Copy out the entries from the line with "This screenshot has width=474, height=478." up to and including the line with "Open help for Related queries", requests included, and scale every coordinate in the answers by 1.75, rounding to whole numbers with halves rounded up. Leave the pictures out of your answer.

Material shown:
start

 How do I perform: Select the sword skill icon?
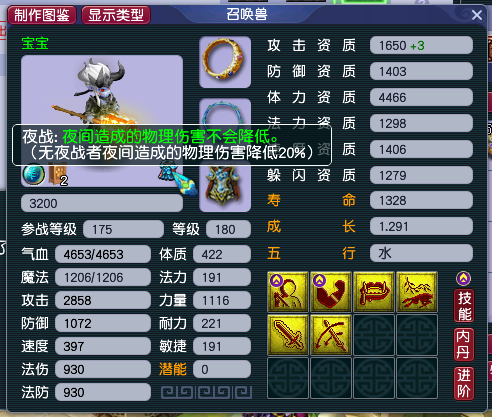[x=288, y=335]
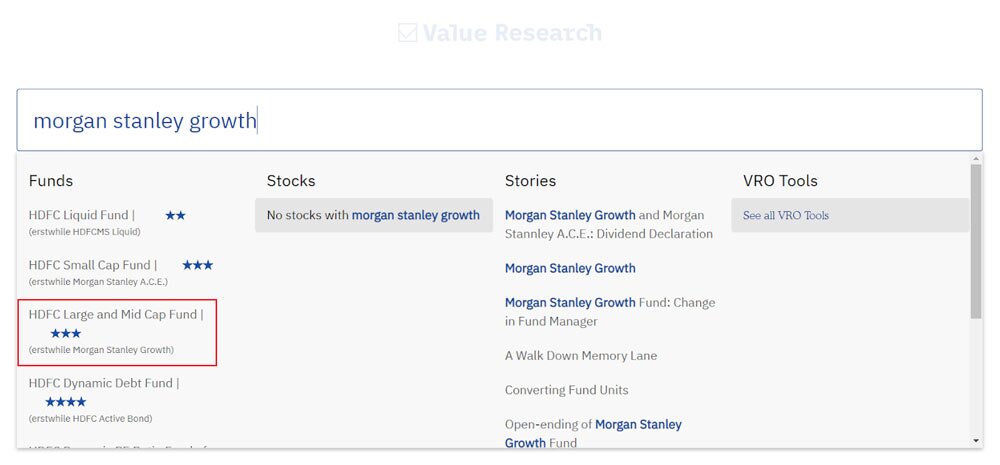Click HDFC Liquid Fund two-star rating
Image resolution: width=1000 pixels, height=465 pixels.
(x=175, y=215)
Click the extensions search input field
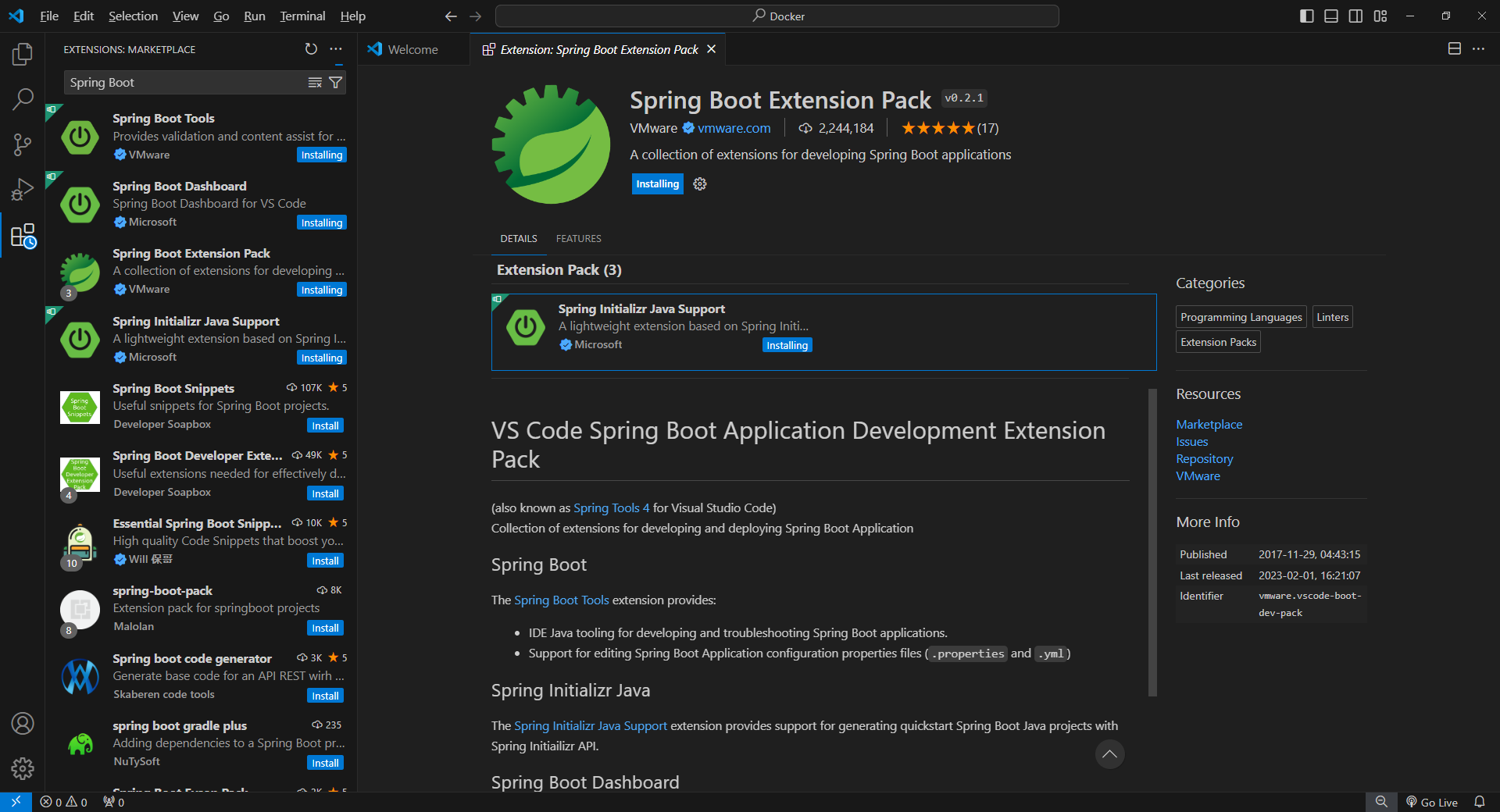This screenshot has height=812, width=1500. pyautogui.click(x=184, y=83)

end
start

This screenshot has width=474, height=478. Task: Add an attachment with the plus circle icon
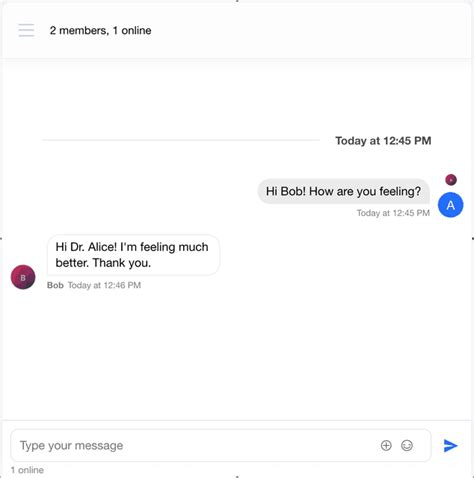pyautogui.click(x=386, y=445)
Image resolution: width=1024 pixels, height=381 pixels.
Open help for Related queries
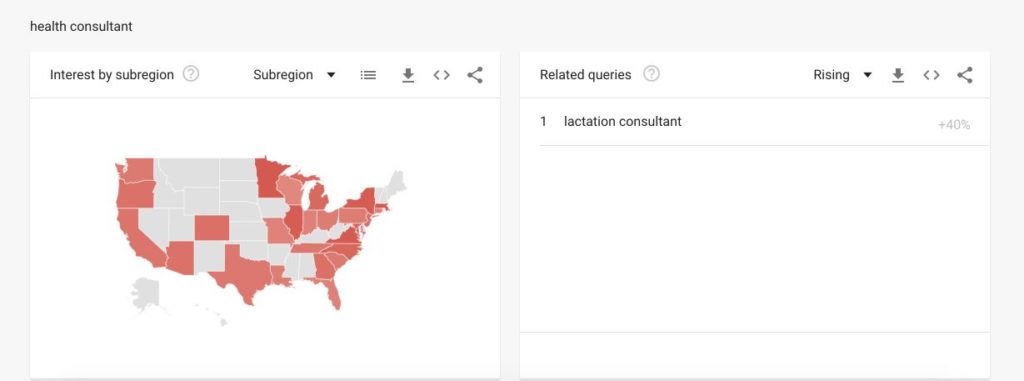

end

The reply:
This screenshot has width=474, height=478. Task: Add an attachment with the plus circle icon
pyautogui.click(x=676, y=779)
Image resolution: width=1024 pixels, height=381 pixels.
Open help for Related queries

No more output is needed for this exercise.